(What the task asks)
Set out word for word the line that contains "At what coordinates" and each line after it, through the end of the data below, but exclude the pictures.

(Stored items)
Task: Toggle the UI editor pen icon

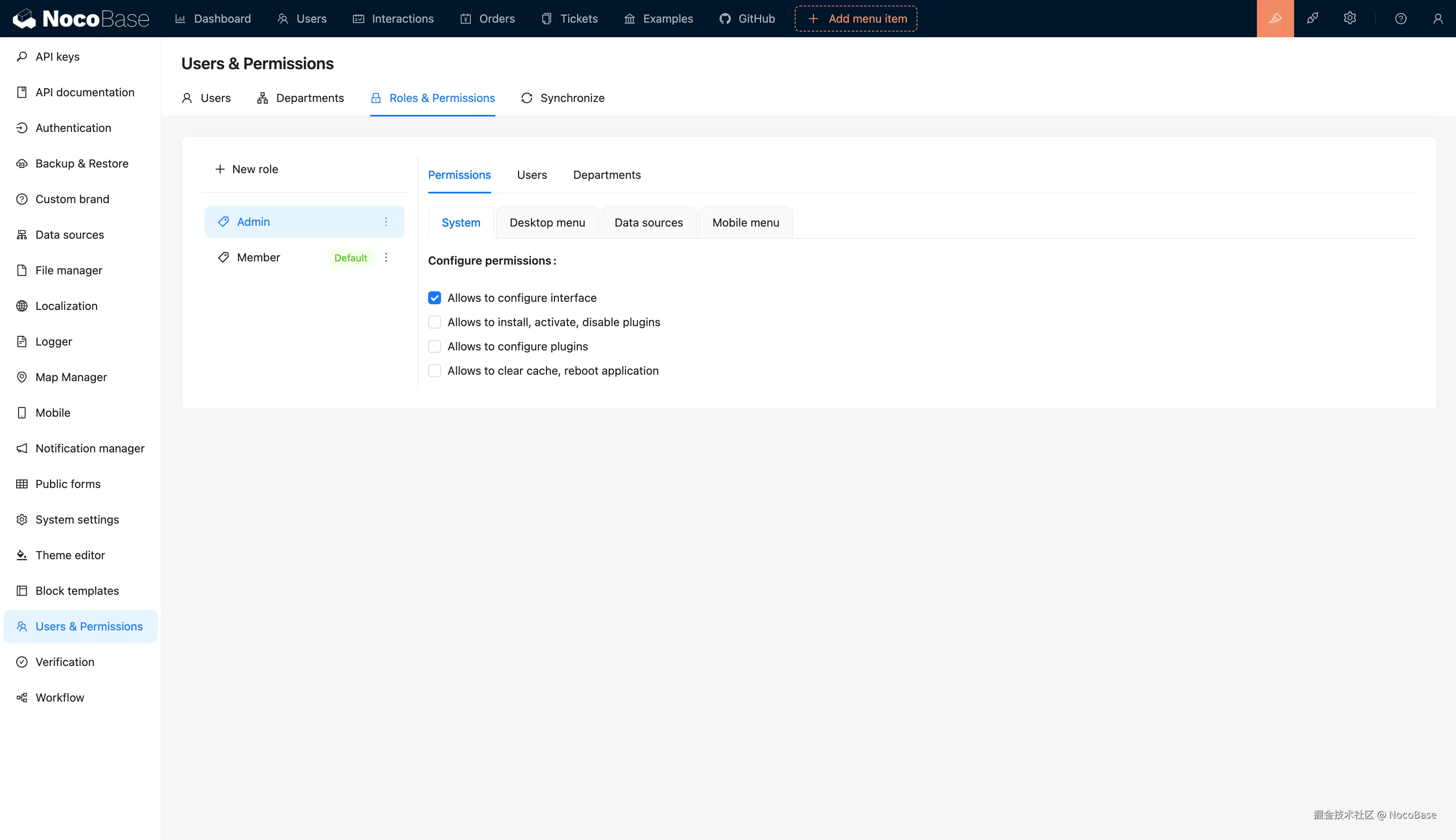Action: click(x=1274, y=19)
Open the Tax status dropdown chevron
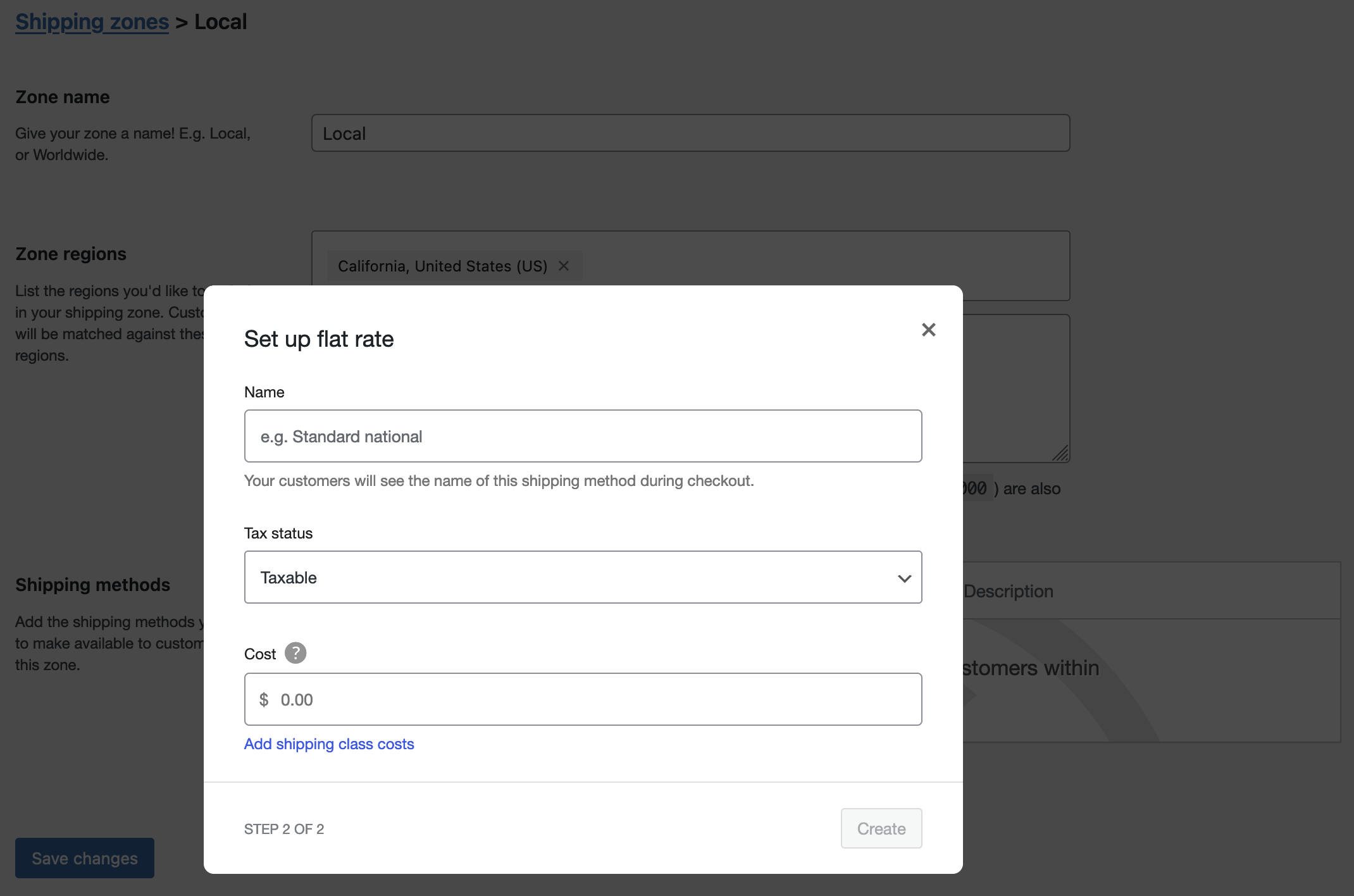1354x896 pixels. [905, 577]
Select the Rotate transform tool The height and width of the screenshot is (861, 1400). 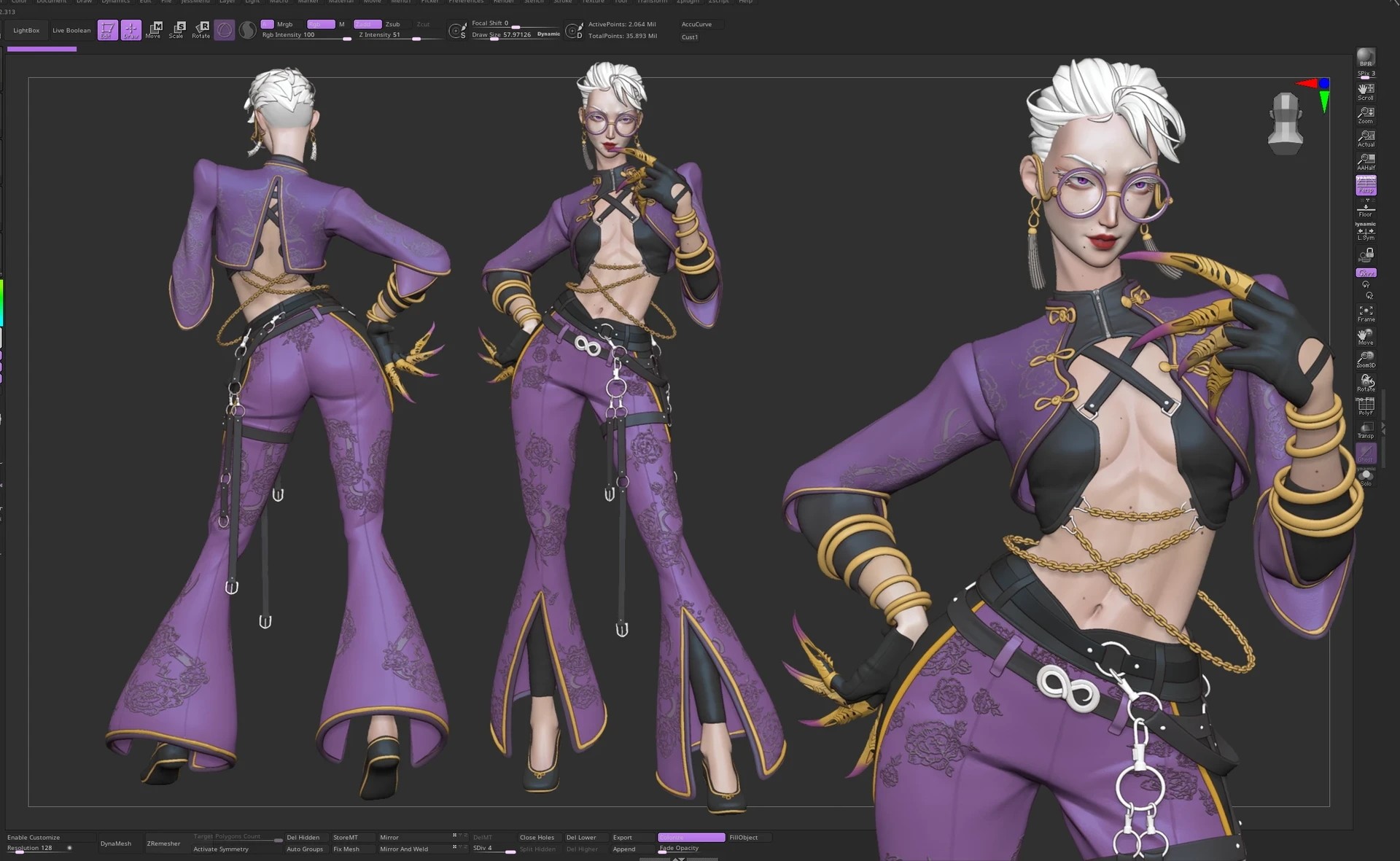[x=201, y=29]
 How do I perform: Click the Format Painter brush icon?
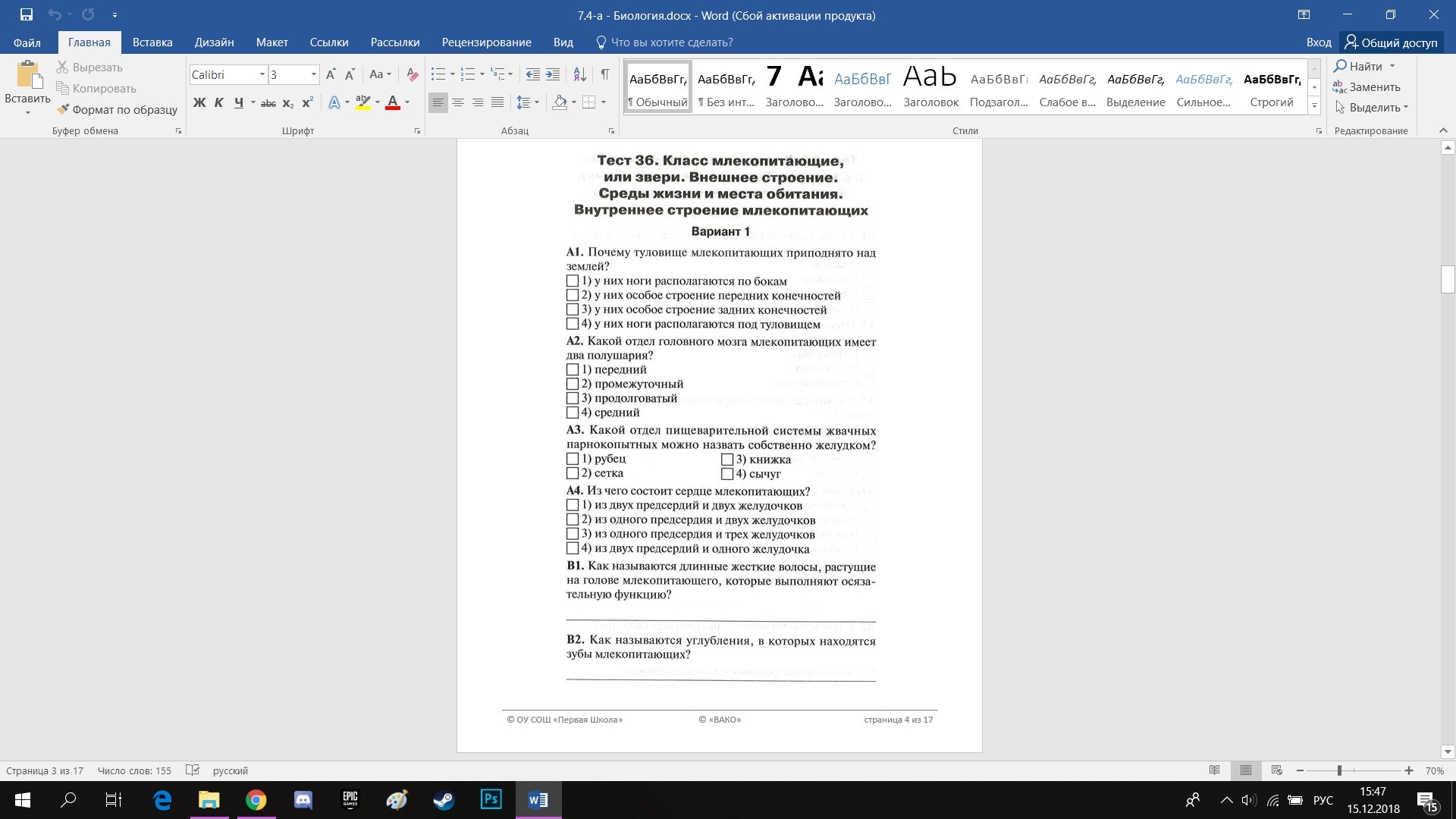coord(64,109)
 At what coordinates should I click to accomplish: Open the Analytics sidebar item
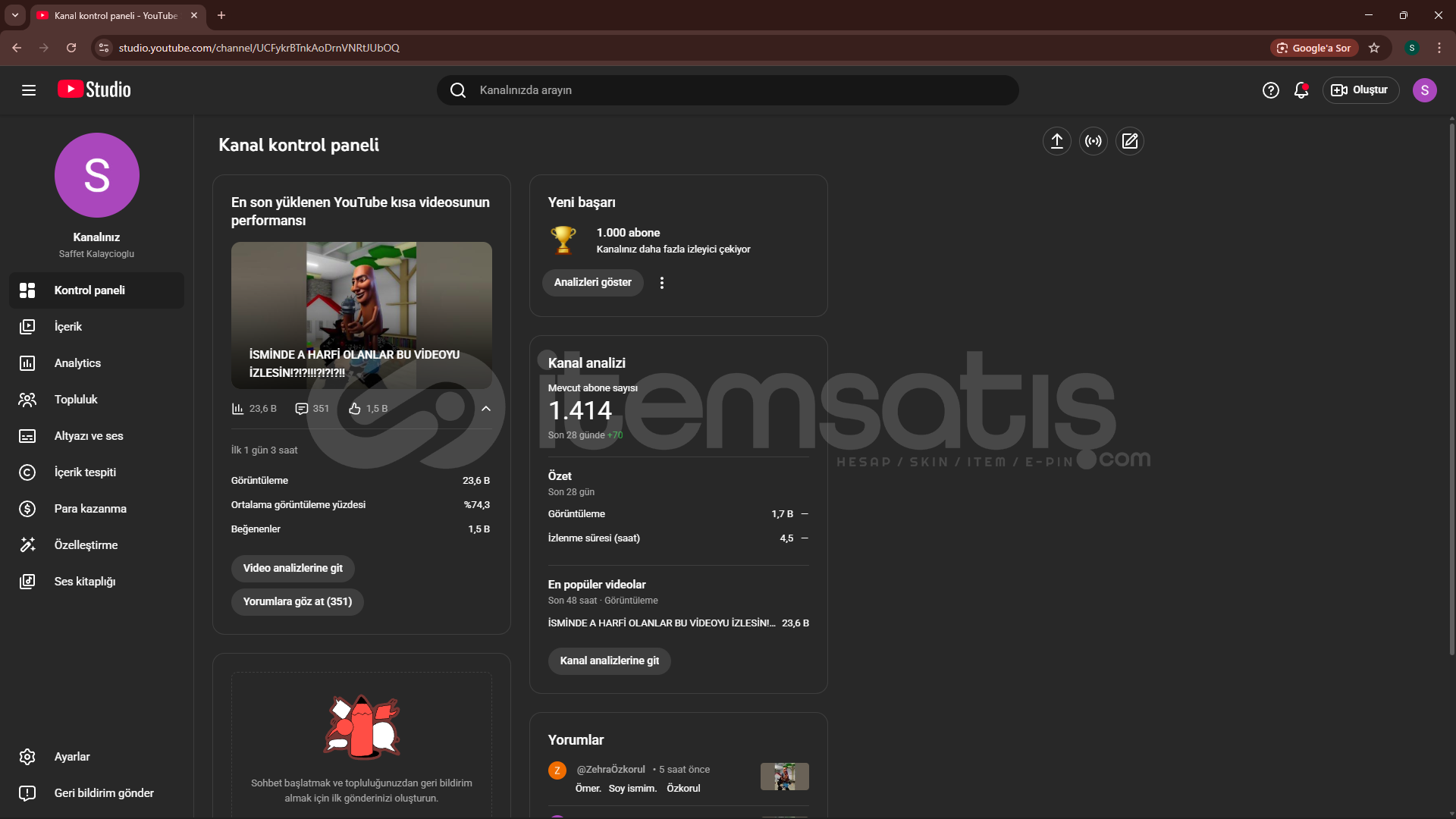click(77, 363)
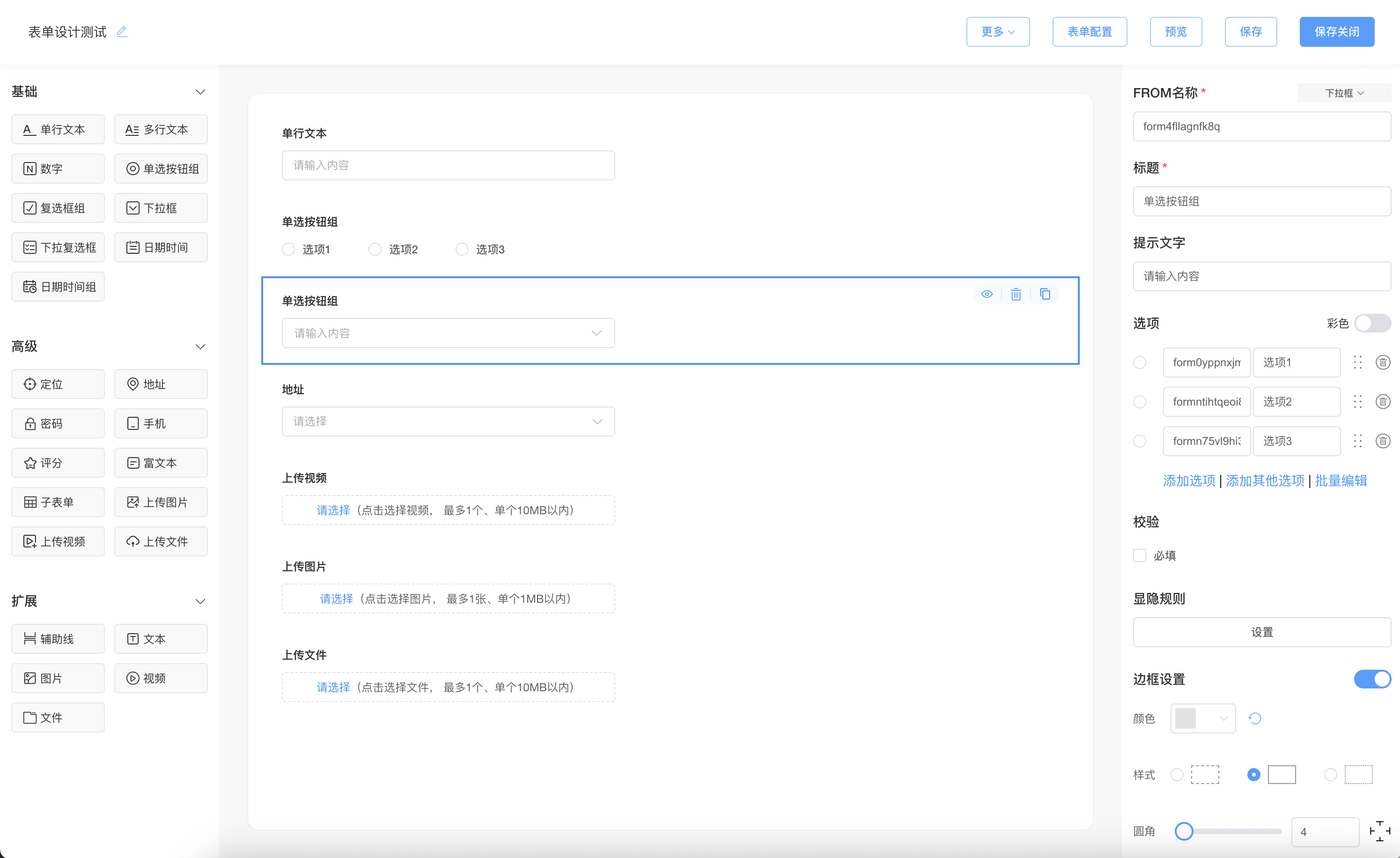Open the field type dropdown showing 下拉框
Image resolution: width=1400 pixels, height=858 pixels.
coord(1343,93)

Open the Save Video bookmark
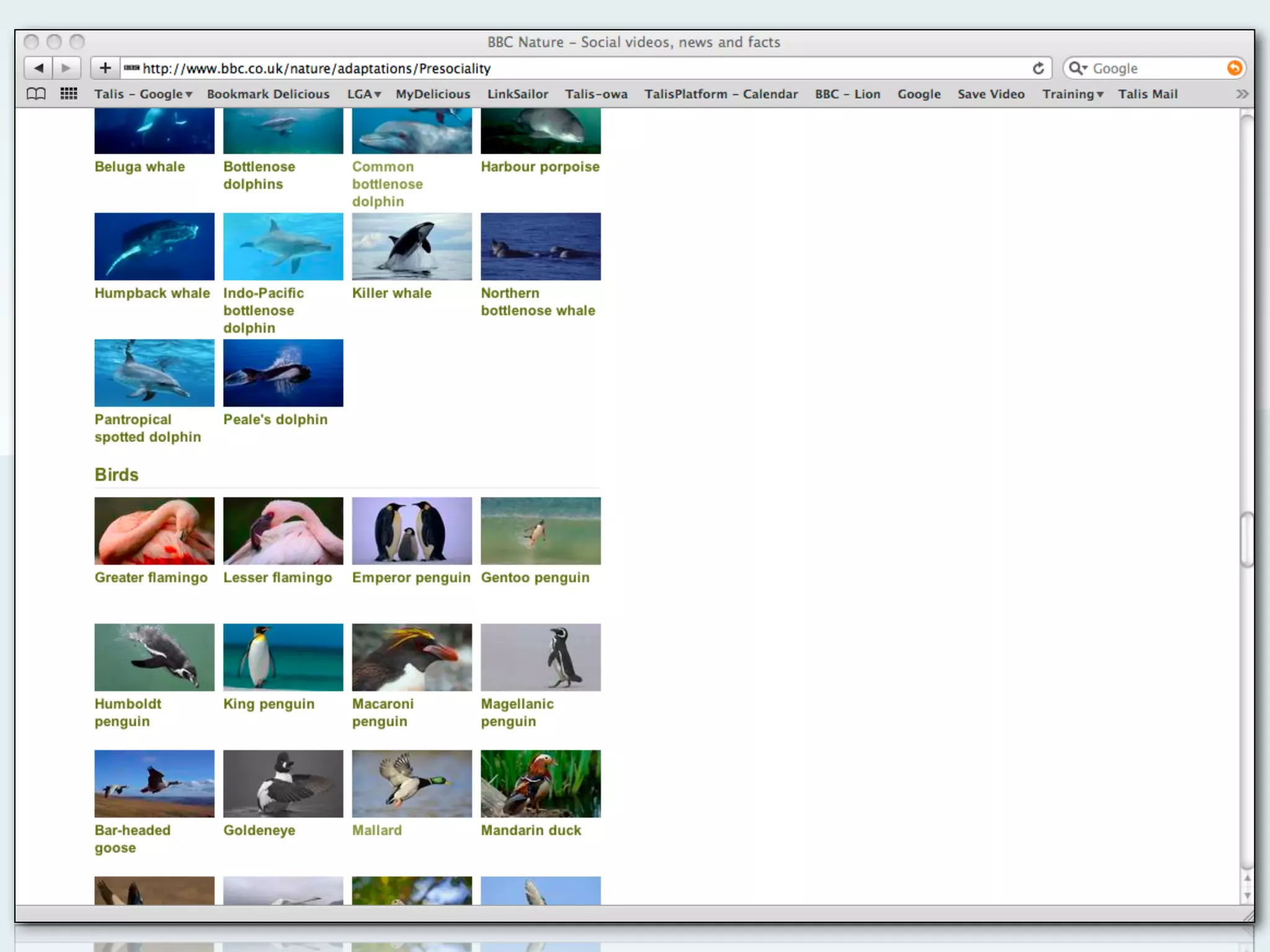pyautogui.click(x=990, y=94)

(Output for this task)
 At what coordinates should I click to accomplish: Open the Analytics sidebar item
click(77, 363)
Open the field type dropdown showing 下拉框
Image resolution: width=1400 pixels, height=858 pixels.
coord(1343,93)

Open the Save Video bookmark
pyautogui.click(x=990, y=94)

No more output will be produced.